The question is: Which takes precedence - the Nazis right of free speech or the emotional sensibilities and, yes, the physical well-being of this unique group of American?
The story of Tauba Weiss, which appeared in the last April 3 issue of the San Francisco Examiner, is unfortunately not an uncommon one among Holocaust refugees. She sobbed: "I lost four brothers and two sisters. I saw them take my mother away.'
She knelt and put her hands to her neck and described how as a boy her husband watched the Nazis 'chop his father' to death.
"So,' she said through high-pitched cries, 'If you see a swastika you get all hysterical.'"
Tauba Weiss's fears are hardly unique. Similar reactions are stirred in thousands of European Americans by the sight of a Nazi uniform or the sound of exhortations similar to those that preceded the destruction of one-third of the world's Jews a generation ago.
The reflex of many of these people - whether in San Francisco or in Skokie - is instant and unavoidable. Public Nazi demonstrations involve a clear and present danger to the physical and emotional health of these citizens.
The fact that we have, as Aryeh Neier of the American Civil Liberties Union wrote in a recent Post article, "the freedom to express with all due vehemence our detestation for the Nazis" does nothing to help the already scarred Holocaust victim. If the Nazis were only "enemies of freedom" with evil intent, there would be insufficient reason to stifle them. Unlike any of Neier's other examples, though, a Nazi march and rally would bring severe and immediate suffering on a significant group of Americans.
No, the survival of the country is not imminently threatened by allowing Nazis to parade and demonstrate, but the health and welfare of certain Americans clearly are. Far more is involved than the mere freedom to be vile, as The Post suggested.

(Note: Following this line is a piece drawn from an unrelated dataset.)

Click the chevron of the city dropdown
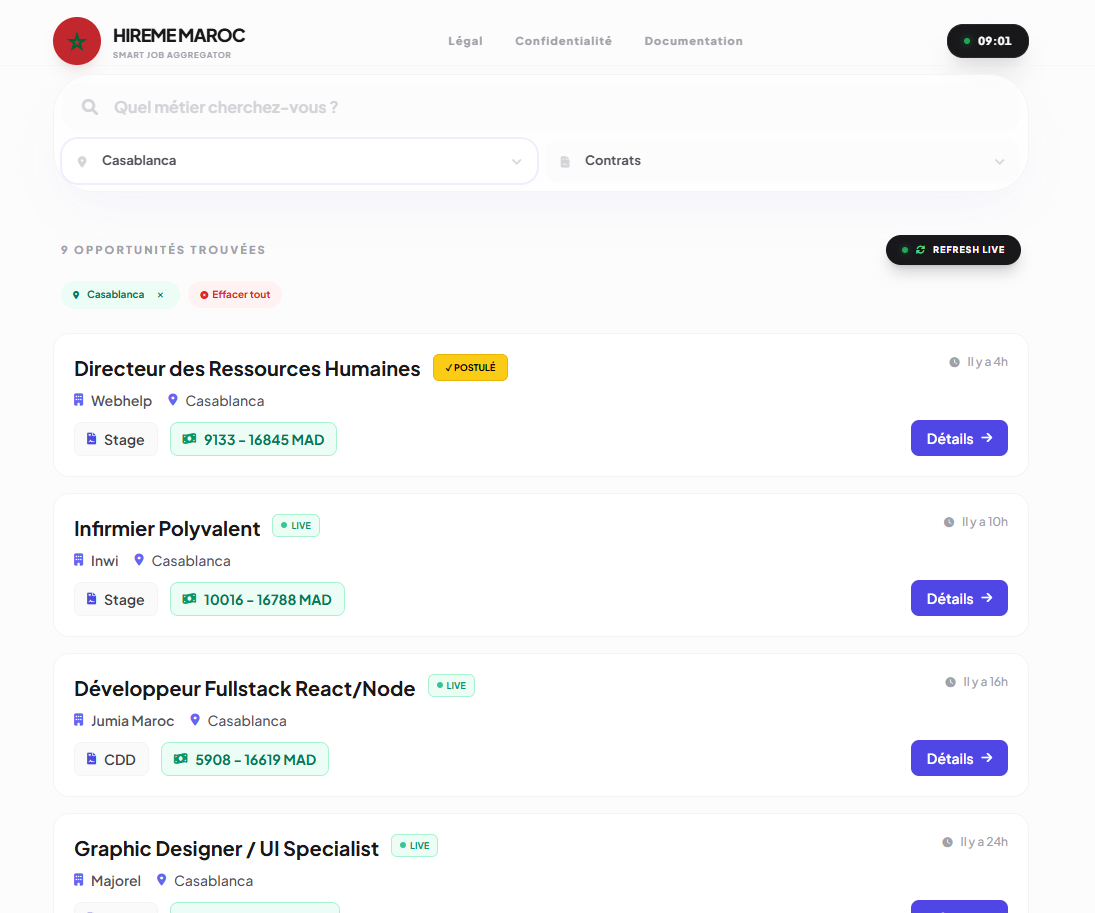pos(517,161)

In his 1917 opinion in Whitney v. California, Louis Brandeis wrote about three grounds on which suppression of free speech can be justified: ". . . There must be reasonable ground 1) to fear that serious evil will result if free speech is practiced, . . . 2) to believe that the danger apprehended is imminent, and 3) to believe that the evil to be prevented is a serious one."
On all three counts there is reason to justify suppression of the present Nazi activity, especially in places like Skokie, where many Holocaust survivors live.
In Whitney, though, Justice Brandeis also wrote: "To courageous, self-reliant men with confidence in the power of free and fearless reasoning applied through the processes of popular government, no danger flowing from speech can be deemed clear and present unless the incidence of the evil apprehended is so imminent that it may befall before there is opportunity for full discussion. If there be time to expose through discussion the falsehood and fallacies, to avert the evil by the processes of education, the remedy to be applied is more speech, not enforced silence. Only an emergency can justify repression."
Those words of the Justice also ring true. As long as direct sufferers of the Holocaust survive, the state of emergency justifying the repression of public Nazi demonstrations continues to exit.
The time will come soon, though, when those of us without numbers tatooed on our arms must prepare to defeat in full and open discussion any Nazi menace that rears its head. We must be ready to confront - with truth, reason and calmswastikas, goose steps and outlandish lies.
For now, though, too many of our people have lived through too much to be able to act with such equanimity. Allowing free expression to Nazi zealots would Jeopardize the health and well-being of many Holocaust survivors as surely as any physical assault.
The courageous "widows and orphans" of humanity's greatest tragedy deserve a special measure of protection. Lest our society merit the divine wrath of which Ibn Ezra spoke, we must rise up as one body to prevent their further suffering.